Mein Problem mit Atomic Heart

Mein Problem mit Atomic Heart
(Bildnachweis: Mundfish)

Atomic Heart vom russischen Entwickler Mundfish hatte, wie schon Hogwarts Legacy dieses Jahr, mit einigen Kontroversen zu kämpfen, die die eigentliche Qualität des Spiels zunächst zweitrangig erscheinen ließen. Dazu kam, dass die ambitionierten Hochglanztrailer von Atomic Heart den Schluss nahelegten, Mundfish könnte die großen Erwartungen womöglich gar nicht erfüllen. Als es dann Ende Februar erschien, fielen die Reviews jedoch überwiegend positiv aus. 
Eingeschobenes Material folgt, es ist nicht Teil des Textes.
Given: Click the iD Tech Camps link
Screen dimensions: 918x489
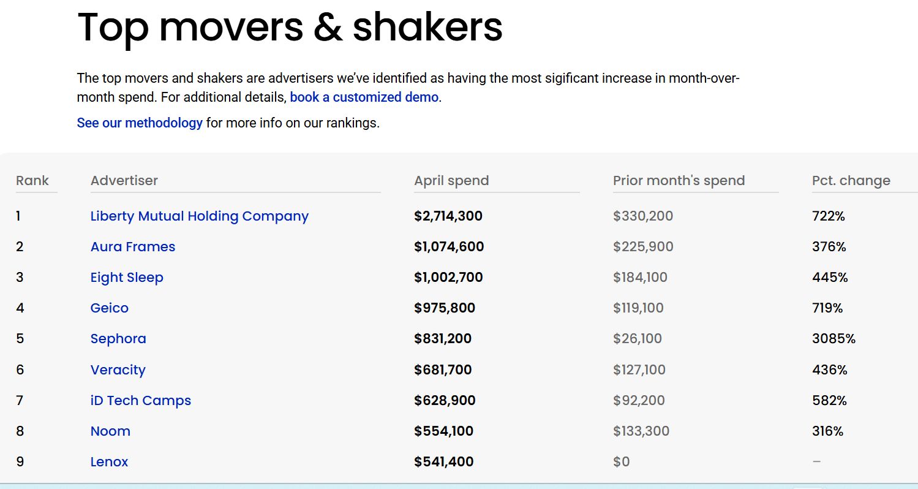Looking at the screenshot, I should 140,401.
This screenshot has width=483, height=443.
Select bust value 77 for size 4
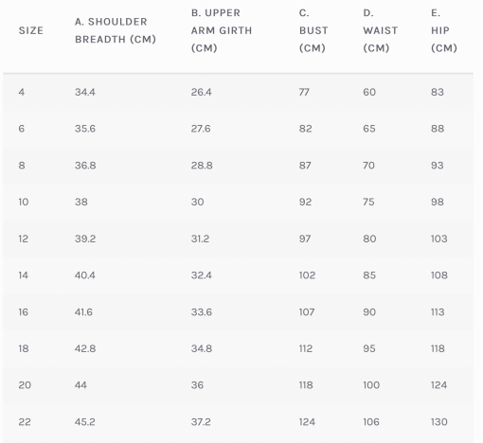click(x=304, y=92)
Auch wenn wir aus diversen Gründen keinen Test zu dem Titel gemacht haben, habe ich es trotzdem gespielt und muss ehrlich zugeben, ich kann mich den unzähligen guten bis sehr guten Wertungen leider nicht anschließen. Warum? Das erzähl ich dir jetzt.

Ein echter Blickfang

Selbstverständlich komme ich nicht um Atomic Heart herum, ohne über die herausragende Grafik und die beeindruckende Spielwelt zu sprechen. Die hat mir mit ihrem 50er Jahre Charme auch von Anfang an wirklich gut gefallen und ich habe mir die unzähligen Schauplätze im Intro ausgiebig angeschaut. Dabei habe ich NPCs bei ihren Gesprächen gelauscht und sie gefotobombt oder das Freiluftmuseum und die Parade beobachtet. Charaktermodelle, Roboter und die Umgebung sahen so toll aus, dass ich verzeihen konnte, dass sich die menschlichen NPCs alle paar Meter wiederholten. Bei den Mechanischen ergab das ja sogar innerhalb der Story noch Sinn. 

Als die Robokalypse dann schließlich losbricht und die angeblich glorifizierte Sowjetunion ins Bioshock'eske Chaos stürzt, war ich von der Optik und dem Detailgrad der Welt immer noch beeindruckt. Was nach diesen schätzungsweise 40 Minuten allerdings bereits extrem an meinen Nerven gezehrt hatte, war das durchgehende Expositionsgebrabbel von meinem Protagonisten und seinem Möchtegern-Buddy-Cop-Kollegen mit dem äußerst einprägsamen Namen: "Handschuh". Da bekomme ich Fospoken-Flashbacks. 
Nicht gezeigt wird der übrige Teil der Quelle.